Work to be completed
A word-for-word restatement of the data is what is needed.

=== Source information ===

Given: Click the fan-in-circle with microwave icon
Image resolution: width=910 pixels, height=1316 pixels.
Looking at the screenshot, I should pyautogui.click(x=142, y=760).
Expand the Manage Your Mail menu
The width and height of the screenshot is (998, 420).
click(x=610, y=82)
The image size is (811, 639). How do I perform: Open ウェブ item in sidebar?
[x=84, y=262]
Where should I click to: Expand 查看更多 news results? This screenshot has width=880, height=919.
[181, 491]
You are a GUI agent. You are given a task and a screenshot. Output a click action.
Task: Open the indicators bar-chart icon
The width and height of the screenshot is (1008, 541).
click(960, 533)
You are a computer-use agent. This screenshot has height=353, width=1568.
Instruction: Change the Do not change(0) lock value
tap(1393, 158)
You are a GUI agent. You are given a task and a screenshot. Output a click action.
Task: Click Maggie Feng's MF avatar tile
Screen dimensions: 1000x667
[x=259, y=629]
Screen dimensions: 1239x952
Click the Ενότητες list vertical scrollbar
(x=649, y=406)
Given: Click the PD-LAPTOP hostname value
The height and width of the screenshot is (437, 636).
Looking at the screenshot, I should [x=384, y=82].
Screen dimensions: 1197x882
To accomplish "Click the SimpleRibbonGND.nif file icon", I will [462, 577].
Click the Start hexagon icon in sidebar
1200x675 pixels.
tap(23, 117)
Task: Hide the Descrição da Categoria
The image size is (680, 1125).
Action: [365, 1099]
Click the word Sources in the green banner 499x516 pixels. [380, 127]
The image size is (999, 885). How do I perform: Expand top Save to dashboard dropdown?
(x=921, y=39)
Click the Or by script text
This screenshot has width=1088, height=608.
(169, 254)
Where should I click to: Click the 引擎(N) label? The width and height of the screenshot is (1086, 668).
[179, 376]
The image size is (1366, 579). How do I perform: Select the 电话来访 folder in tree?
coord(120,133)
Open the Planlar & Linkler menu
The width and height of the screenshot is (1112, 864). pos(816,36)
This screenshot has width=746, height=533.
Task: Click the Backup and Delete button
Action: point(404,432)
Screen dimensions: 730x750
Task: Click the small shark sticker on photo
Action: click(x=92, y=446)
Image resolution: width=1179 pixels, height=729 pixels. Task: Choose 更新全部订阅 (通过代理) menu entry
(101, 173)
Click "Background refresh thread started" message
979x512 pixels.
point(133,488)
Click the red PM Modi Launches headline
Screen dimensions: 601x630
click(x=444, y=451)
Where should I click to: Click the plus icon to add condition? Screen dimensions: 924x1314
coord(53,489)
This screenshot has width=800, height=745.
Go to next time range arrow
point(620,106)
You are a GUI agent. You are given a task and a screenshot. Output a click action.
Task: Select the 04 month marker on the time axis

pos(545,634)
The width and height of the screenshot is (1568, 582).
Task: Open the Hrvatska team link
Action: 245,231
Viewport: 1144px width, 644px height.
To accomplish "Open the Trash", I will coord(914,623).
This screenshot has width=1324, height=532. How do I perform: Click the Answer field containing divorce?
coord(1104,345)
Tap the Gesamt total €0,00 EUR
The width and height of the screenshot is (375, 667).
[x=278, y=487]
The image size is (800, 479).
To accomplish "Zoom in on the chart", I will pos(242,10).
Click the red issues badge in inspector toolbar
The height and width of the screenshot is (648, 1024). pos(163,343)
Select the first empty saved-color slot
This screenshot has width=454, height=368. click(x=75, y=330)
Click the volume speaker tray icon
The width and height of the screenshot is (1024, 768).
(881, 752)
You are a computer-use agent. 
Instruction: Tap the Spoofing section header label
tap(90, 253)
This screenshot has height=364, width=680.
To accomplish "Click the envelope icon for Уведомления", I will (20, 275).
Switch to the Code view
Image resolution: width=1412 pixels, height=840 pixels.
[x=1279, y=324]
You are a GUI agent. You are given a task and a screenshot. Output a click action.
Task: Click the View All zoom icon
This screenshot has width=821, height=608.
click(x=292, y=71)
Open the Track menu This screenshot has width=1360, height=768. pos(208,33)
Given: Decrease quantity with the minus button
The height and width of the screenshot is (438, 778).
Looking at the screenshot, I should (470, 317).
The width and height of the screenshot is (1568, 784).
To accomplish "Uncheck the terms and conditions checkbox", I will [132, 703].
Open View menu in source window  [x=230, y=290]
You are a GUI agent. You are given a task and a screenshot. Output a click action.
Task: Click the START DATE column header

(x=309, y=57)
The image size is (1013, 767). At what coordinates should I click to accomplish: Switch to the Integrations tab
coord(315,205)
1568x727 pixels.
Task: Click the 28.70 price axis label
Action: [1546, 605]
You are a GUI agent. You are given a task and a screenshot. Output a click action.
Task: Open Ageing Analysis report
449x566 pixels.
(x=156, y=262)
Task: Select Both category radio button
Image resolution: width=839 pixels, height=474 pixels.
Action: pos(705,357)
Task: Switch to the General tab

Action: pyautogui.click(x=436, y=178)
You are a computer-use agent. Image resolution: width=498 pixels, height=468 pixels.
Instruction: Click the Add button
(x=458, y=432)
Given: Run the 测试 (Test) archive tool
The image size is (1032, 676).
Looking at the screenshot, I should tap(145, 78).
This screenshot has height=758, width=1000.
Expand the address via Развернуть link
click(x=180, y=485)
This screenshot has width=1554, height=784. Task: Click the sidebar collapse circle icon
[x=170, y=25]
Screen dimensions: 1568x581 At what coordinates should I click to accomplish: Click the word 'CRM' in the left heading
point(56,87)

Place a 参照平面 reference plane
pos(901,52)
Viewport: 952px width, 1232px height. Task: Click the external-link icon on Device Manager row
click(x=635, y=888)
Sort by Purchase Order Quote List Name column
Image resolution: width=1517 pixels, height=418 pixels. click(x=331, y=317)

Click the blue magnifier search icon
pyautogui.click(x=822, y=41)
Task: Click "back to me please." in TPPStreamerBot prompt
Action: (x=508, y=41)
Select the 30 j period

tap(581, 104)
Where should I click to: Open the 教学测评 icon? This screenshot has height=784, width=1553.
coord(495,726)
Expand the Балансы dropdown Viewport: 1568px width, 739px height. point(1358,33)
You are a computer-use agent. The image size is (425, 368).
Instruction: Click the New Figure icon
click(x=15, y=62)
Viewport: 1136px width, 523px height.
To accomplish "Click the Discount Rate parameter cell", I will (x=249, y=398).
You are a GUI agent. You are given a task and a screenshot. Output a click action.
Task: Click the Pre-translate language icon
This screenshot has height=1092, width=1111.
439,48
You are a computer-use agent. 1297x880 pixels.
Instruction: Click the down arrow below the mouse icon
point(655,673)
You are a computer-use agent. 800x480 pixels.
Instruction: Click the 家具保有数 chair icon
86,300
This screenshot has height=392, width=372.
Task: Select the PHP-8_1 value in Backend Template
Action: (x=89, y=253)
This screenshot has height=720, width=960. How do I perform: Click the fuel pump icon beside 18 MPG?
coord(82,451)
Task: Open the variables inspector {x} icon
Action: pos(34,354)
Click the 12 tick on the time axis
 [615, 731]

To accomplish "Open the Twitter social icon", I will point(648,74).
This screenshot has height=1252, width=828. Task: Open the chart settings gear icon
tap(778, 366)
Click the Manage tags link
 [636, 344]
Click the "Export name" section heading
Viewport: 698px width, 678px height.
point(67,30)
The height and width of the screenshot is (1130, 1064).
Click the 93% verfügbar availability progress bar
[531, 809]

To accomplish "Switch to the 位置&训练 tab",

===

Solution for this task
Given: Click the fan-in-circle with microwave icon
Image resolution: width=910 pixels, height=1316 pixels.
Looking at the screenshot, I should pyautogui.click(x=142, y=760).
Expand the Manage Your Mail menu
The width and height of the screenshot is (998, 420).
click(x=610, y=82)
The image size is (811, 639). How do I perform: Open ウェブ item in sidebar?
[x=84, y=262]
Where should I click to: Expand 查看更多 news results? This screenshot has width=880, height=919.
[181, 491]
You are a GUI agent. You are given a task and a screenshot. Output a click action.
Task: Open the indicators bar-chart icon
The width and height of the screenshot is (1008, 541).
click(960, 533)
You are a computer-use agent. This screenshot has height=353, width=1568.
Instruction: Change the Do not change(0) lock value
tap(1393, 158)
You are a GUI agent. You are given a task and a screenshot. Output a click action.
Task: Click Maggie Feng's MF avatar tile
Screen dimensions: 1000x667
[x=259, y=629]
Screen dimensions: 1239x952
Click the Ενότητες list vertical scrollbar
(x=649, y=406)
Given: Click the PD-LAPTOP hostname value
The height and width of the screenshot is (437, 636).
Looking at the screenshot, I should [x=384, y=82].
Screen dimensions: 1197x882
To accomplish "Click the SimpleRibbonGND.nif file icon", I will [462, 577].
Click the Start hexagon icon in sidebar
1200x675 pixels.
tap(23, 117)
Task: Hide the Descrição da Categoria
The image size is (680, 1125).
Action: [365, 1099]
Click the word Sources in the green banner 499x516 pixels. [380, 127]
The image size is (999, 885). How do I perform: Expand top Save to dashboard dropdown?
(x=921, y=39)
Click the Or by script text
This screenshot has width=1088, height=608.
(169, 254)
Where should I click to: Click the 引擎(N) label? The width and height of the screenshot is (1086, 668).
[179, 376]
The image size is (1366, 579). How do I perform: Select the 电话来访 folder in tree?
coord(120,133)
Open the Planlar & Linkler menu
The width and height of the screenshot is (1112, 864). pos(816,36)
This screenshot has width=746, height=533.
Task: Click the Backup and Delete button
Action: point(404,432)
Screen dimensions: 730x750
Task: Click the small shark sticker on photo
Action: click(x=92, y=446)
Image resolution: width=1179 pixels, height=729 pixels. Task: Choose 更新全部订阅 (通过代理) menu entry
(101, 173)
Click "Background refresh thread started" message
979x512 pixels.
point(133,488)
Click the red PM Modi Launches headline
Screen dimensions: 601x630
click(x=444, y=451)
Where should I click to: Click the plus icon to add condition? Screen dimensions: 924x1314
coord(53,489)
This screenshot has width=800, height=745.
Go to next time range arrow
point(620,106)
You are a GUI agent. You are given a task and a screenshot. Output a click action.
Task: Select the 04 month marker on the time axis

pos(545,634)
The width and height of the screenshot is (1568, 582).
Task: Open the Hrvatska team link
Action: 245,231
Viewport: 1144px width, 644px height.
To accomplish "Open the Trash", I will coord(914,623).
This screenshot has width=1324, height=532. How do I perform: Click the Answer field containing divorce?
coord(1104,345)
Tap the Gesamt total €0,00 EUR
The width and height of the screenshot is (375, 667).
[x=278, y=487]
The image size is (800, 479).
To accomplish "Zoom in on the chart", I will pos(242,10).
Click the red issues badge in inspector toolbar
The height and width of the screenshot is (648, 1024). pos(163,343)
Select the first empty saved-color slot
This screenshot has width=454, height=368. click(x=75, y=330)
Click the volume speaker tray icon
The width and height of the screenshot is (1024, 768).
(881, 752)
You are a computer-use agent. 
Instruction: Tap the Spoofing section header label
tap(90, 253)
This screenshot has height=364, width=680.
To accomplish "Click the envelope icon for Уведомления", I will (20, 275).
Switch to the Code view
Image resolution: width=1412 pixels, height=840 pixels.
[x=1279, y=324]
You are a GUI agent. You are given a task and a screenshot. Output a click action.
Task: Click the View All zoom icon
This screenshot has width=821, height=608.
click(x=292, y=71)
Open the Track menu This screenshot has width=1360, height=768. pos(208,33)
Given: Decrease quantity with the minus button
The height and width of the screenshot is (438, 778).
Looking at the screenshot, I should (470, 317).
The width and height of the screenshot is (1568, 784).
To accomplish "Uncheck the terms and conditions checkbox", I will [132, 703].
Open View menu in source window  [x=230, y=290]
You are a GUI agent. You are given a task and a screenshot. Output a click action.
Task: Click the START DATE column header

(x=309, y=57)
The image size is (1013, 767). At what coordinates should I click to accomplish: Switch to the Integrations tab
coord(315,205)
1568x727 pixels.
Task: Click the 28.70 price axis label
Action: [1546, 605]
You are a GUI agent. You are given a task and a screenshot. Output a click action.
Task: Open Ageing Analysis report
449x566 pixels.
(x=156, y=262)
Task: Select Both category radio button
Image resolution: width=839 pixels, height=474 pixels.
Action: pos(705,357)
Task: Switch to the General tab

Action: pyautogui.click(x=436, y=178)
You are a computer-use agent. Image resolution: width=498 pixels, height=468 pixels.
Instruction: Click the Add button
(x=458, y=432)
Given: Run the 测试 (Test) archive tool
The image size is (1032, 676).
Looking at the screenshot, I should tap(145, 78).
This screenshot has height=758, width=1000.
Expand the address via Развернуть link
click(x=180, y=485)
This screenshot has width=1554, height=784. Task: Click the sidebar collapse circle icon
[x=170, y=25]
Screen dimensions: 1568x581 At what coordinates should I click to accomplish: Click the word 'CRM' in the left heading
point(56,87)

Place a 参照平面 reference plane
pos(901,52)
Viewport: 952px width, 1232px height. Task: Click the external-link icon on Device Manager row
click(x=635, y=888)
Sort by Purchase Order Quote List Name column
Image resolution: width=1517 pixels, height=418 pixels. click(x=331, y=317)

Click the blue magnifier search icon
pyautogui.click(x=822, y=41)
Task: Click "back to me please." in TPPStreamerBot prompt
Action: (x=508, y=41)
Select the 30 j period

tap(581, 104)
Where should I click to: Open the 教学测评 icon? This screenshot has height=784, width=1553.
coord(495,726)
Expand the Балансы dropdown Viewport: 1568px width, 739px height. point(1358,33)
You are a computer-use agent. The image size is (425, 368).
Instruction: Click the New Figure icon
click(x=15, y=62)
Viewport: 1136px width, 523px height.
To accomplish "Click the Discount Rate parameter cell", I will (x=249, y=398).
You are a GUI agent. You are given a task and a screenshot. Output a click action.
Task: Click the Pre-translate language icon
This screenshot has height=1092, width=1111.
439,48
You are a computer-use agent. 1297x880 pixels.
Instruction: Click the down arrow below the mouse icon
point(655,673)
You are a computer-use agent. 800x480 pixels.
Instruction: Click the 家具保有数 chair icon
86,300
This screenshot has height=392, width=372.
Task: Select the PHP-8_1 value in Backend Template
Action: (x=89, y=253)
This screenshot has height=720, width=960. How do I perform: Click the fuel pump icon beside 18 MPG?
coord(82,451)
Task: Open the variables inspector {x} icon
Action: pos(34,354)
Click the 12 tick on the time axis
 [615, 731]

To accomplish "Open the Twitter social icon", I will point(648,74).
This screenshot has height=1252, width=828. Task: Open the chart settings gear icon
tap(778, 366)
Click the Manage tags link
 [636, 344]
Click the "Export name" section heading
Viewport: 698px width, 678px height.
point(67,30)
The height and width of the screenshot is (1130, 1064).
Click the 93% verfügbar availability progress bar
[531, 809]

To accomplish "Switch to the 位置&训练 tab",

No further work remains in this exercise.